Given this piece of code:
Private Declare Auto Function GetPrivateProfileSection Lib "kernel32" _
(ByVal lpAppName As String, _
ByVal lpszReturnBuffer As Byte(), _
ByVal nSize As Integer, ByVal lpFileName As String) As Integer
Public Class IniClassReader
Public Function readWholeSection(iniFile as String, section as String) as String()
Dim buffer As Byte() = New Byte(SECTIONLENGTH) {}
GetPrivateProfileSection(section, buffer, SECTIONLENGTH, iniFile)
Dim sectionContent As String = Encoding.Default.GetString(buffer)
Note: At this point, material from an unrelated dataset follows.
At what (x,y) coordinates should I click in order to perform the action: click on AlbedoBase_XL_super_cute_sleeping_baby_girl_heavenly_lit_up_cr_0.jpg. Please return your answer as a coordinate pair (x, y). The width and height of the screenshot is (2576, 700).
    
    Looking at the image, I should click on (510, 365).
' Skipped code embedded in the function below, not the point of the question
return processSectionContent(sectionContent)
End Function
End Class
I figured out that buffer
contains a sequence of bytes interspersed with NULL
characters (\0
). Hence, sectionContent
value is seen by the spying variable feature as 'e n t r i e 1 = v a l u e 1 e n t r i e 2 = v a l u e 2'
. Each pair key/value is as expected followed by two NULL
characters instead of one.
I don't see why each character is stored as a two byte value. Replacing Default
by UTF8
gives the same result. I tried with a INI file encoded in UTF8 and Windows-1252 (so called "ANSI" by Microsoft).
I know how to get ride of those extra bytes:
Dim sectionContent As String = Encoding.Default.GetString(buffer)
sectionContent = sectionContent.Replace(Chr(0) & Chr(0), vbNewLine).Replace(Chr(0), "")
But I want to understand what's going on here to apply the best solution instead of some sloppy hack working only on some cases.
The bytes are UTF-16 encoded text. It looks like null character padding because all of your text consists of characters whose encodings fit in the low byte.
The Windows API exposes both an "A" and a "W" version of the function, with the "A" version working in narrow strings and the "W" version working in wide strings. The default for the Windows NT family tree (thus all Windows since XP) is wide as UCS-2/UTF-16 is the "native" Windows character encoding.